Autogravitas names the opposite condition: an identity that stands on its own ground. Etymologically, it fuses the Greek autos (self) with the Roman gravitas (a virtue of weight, substance, and seriousness). It is the capacity of a digital entity to be "heavy"—to possess substance that demands to be reckoned with, without needing a third party to vouch for it.
The Binary: Auto- vs. Heterogravitas
To understand Autogravitas, one must understand its binary opposite, Heterogravitas.
- Autogravitas ("Self-Weight"): Authority that is intrinsic. The identity exists and is valid because of its own structural properties (e.g., cryptographic keys held by the user, provenance logs stored in decentralized storage). It is resistant to revocation.
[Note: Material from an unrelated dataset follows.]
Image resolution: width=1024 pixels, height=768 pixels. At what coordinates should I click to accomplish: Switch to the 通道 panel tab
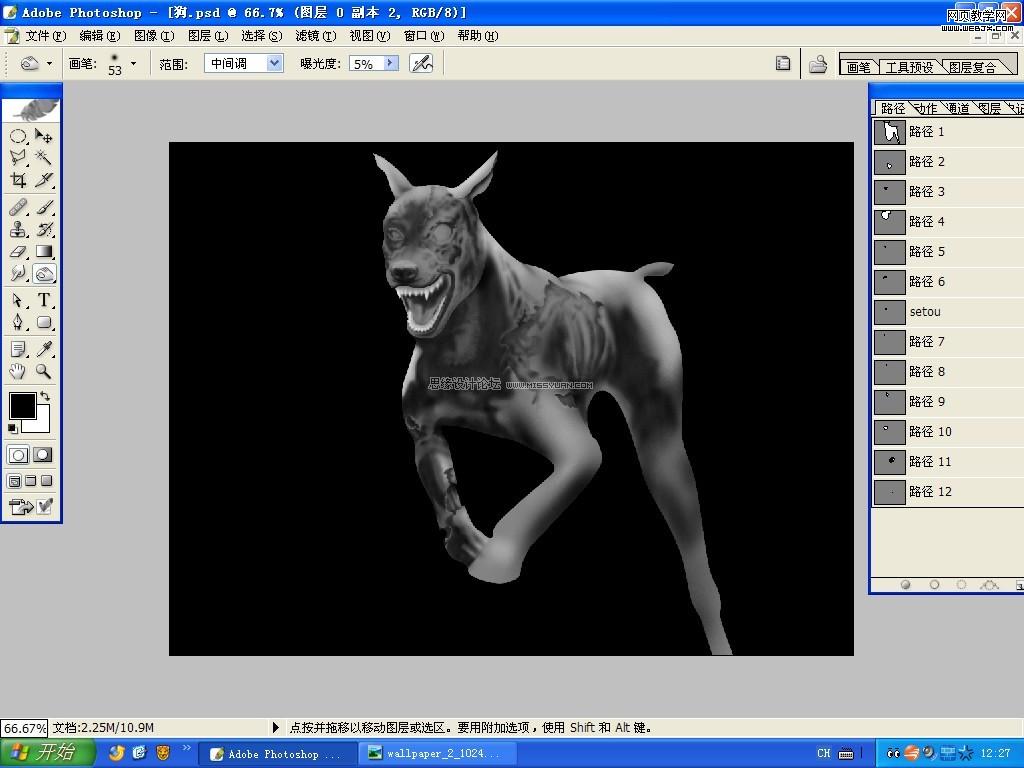coord(957,108)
- Heterogravitas ("Other-Weight"): Authority that is contingent. The identity exists only because an external authority (Twitter, Google, a government) says it does. It represents "borrowed weight" that can be recalled at any moment.
Identity as Achievement
In the Autogravitas model, identity is not an assignment but an achievement. It is something forged through the accumulation of verifiable actions, contributions, and relationships. This aligns with the Vivibyte concept: a living, evolving artifact.
The "Stabit Promise"—base on the motto Quocunque Jeceris Stabit ("Whithersoever you throw it, it will stand")—captures the essence of Autogravitas. An identity with autogravitas can be "thrown" into any context or ecosystem and still maintain its validity, because its weight is internal, not context-dependent.